» **Exercise**
An exact retyping of every record is required.

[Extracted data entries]
"""
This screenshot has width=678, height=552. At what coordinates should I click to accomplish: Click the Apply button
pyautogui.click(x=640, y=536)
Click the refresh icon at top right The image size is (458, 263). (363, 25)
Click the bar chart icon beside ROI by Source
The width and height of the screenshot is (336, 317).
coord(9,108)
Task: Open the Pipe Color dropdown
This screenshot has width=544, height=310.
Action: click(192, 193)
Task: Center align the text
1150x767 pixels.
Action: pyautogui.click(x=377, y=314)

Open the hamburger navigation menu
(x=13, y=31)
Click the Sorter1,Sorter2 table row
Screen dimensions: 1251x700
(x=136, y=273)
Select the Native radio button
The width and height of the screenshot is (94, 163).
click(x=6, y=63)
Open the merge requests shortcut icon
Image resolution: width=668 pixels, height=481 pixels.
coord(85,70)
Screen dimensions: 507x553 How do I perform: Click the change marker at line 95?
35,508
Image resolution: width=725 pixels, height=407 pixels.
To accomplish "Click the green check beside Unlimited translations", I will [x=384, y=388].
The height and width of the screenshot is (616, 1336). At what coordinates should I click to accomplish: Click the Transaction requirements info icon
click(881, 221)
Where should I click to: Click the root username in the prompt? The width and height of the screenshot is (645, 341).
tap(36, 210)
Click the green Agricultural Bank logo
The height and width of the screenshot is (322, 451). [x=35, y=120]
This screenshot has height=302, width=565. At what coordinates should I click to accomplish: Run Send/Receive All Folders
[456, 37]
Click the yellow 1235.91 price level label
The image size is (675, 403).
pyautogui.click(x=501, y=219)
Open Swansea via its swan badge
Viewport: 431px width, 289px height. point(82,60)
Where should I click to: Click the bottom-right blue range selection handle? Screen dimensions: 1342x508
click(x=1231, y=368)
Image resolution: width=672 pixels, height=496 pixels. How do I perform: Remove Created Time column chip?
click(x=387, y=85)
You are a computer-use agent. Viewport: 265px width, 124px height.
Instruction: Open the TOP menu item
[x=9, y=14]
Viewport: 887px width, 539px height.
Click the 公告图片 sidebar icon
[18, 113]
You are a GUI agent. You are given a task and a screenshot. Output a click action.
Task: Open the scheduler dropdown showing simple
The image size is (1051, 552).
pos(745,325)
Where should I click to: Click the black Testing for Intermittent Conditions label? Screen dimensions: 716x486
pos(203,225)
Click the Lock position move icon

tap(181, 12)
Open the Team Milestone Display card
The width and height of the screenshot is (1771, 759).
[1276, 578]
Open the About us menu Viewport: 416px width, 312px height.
"""
» **Written answer**
This screenshot has width=678, height=552. At what coordinates should I click to accomplish: Click the Apply button
pyautogui.click(x=640, y=536)
Click the refresh icon at top right The image size is (458, 263). (363, 25)
Click the bar chart icon beside ROI by Source
The width and height of the screenshot is (336, 317).
coord(9,108)
Task: Open the Pipe Color dropdown
This screenshot has width=544, height=310.
Action: click(192, 193)
Task: Center align the text
1150x767 pixels.
Action: pyautogui.click(x=377, y=314)

Open the hamburger navigation menu
(x=13, y=31)
Click the Sorter1,Sorter2 table row
Screen dimensions: 1251x700
(x=136, y=273)
Select the Native radio button
The width and height of the screenshot is (94, 163).
click(x=6, y=63)
Open the merge requests shortcut icon
Image resolution: width=668 pixels, height=481 pixels.
coord(85,70)
Screen dimensions: 507x553 How do I perform: Click the change marker at line 95?
35,508
Image resolution: width=725 pixels, height=407 pixels.
To accomplish "Click the green check beside Unlimited translations", I will [x=384, y=388].
The height and width of the screenshot is (616, 1336). At what coordinates should I click to accomplish: Click the Transaction requirements info icon
click(881, 221)
Where should I click to: Click the root username in the prompt? The width and height of the screenshot is (645, 341).
tap(36, 210)
Click the green Agricultural Bank logo
The height and width of the screenshot is (322, 451). [x=35, y=120]
This screenshot has height=302, width=565. At what coordinates should I click to accomplish: Run Send/Receive All Folders
[456, 37]
Click the yellow 1235.91 price level label
The image size is (675, 403).
pyautogui.click(x=501, y=219)
Open Swansea via its swan badge
Viewport: 431px width, 289px height. point(82,60)
Where should I click to: Click the bottom-right blue range selection handle? Screen dimensions: 1342x508
click(x=1231, y=368)
Image resolution: width=672 pixels, height=496 pixels. How do I perform: Remove Created Time column chip?
click(x=387, y=85)
You are a computer-use agent. Viewport: 265px width, 124px height.
Instruction: Open the TOP menu item
[x=9, y=14]
Viewport: 887px width, 539px height.
Click the 公告图片 sidebar icon
[18, 113]
You are a GUI agent. You are given a task and a screenshot. Output a click action.
Task: Open the scheduler dropdown showing simple
The image size is (1051, 552).
pos(745,325)
Where should I click to: Click the black Testing for Intermittent Conditions label? Screen dimensions: 716x486
pos(203,225)
Click the Lock position move icon

tap(181, 12)
Open the Team Milestone Display card
The width and height of the screenshot is (1771, 759).
[1276, 578]
Open the About us menu Viewport: 416px width, 312px height.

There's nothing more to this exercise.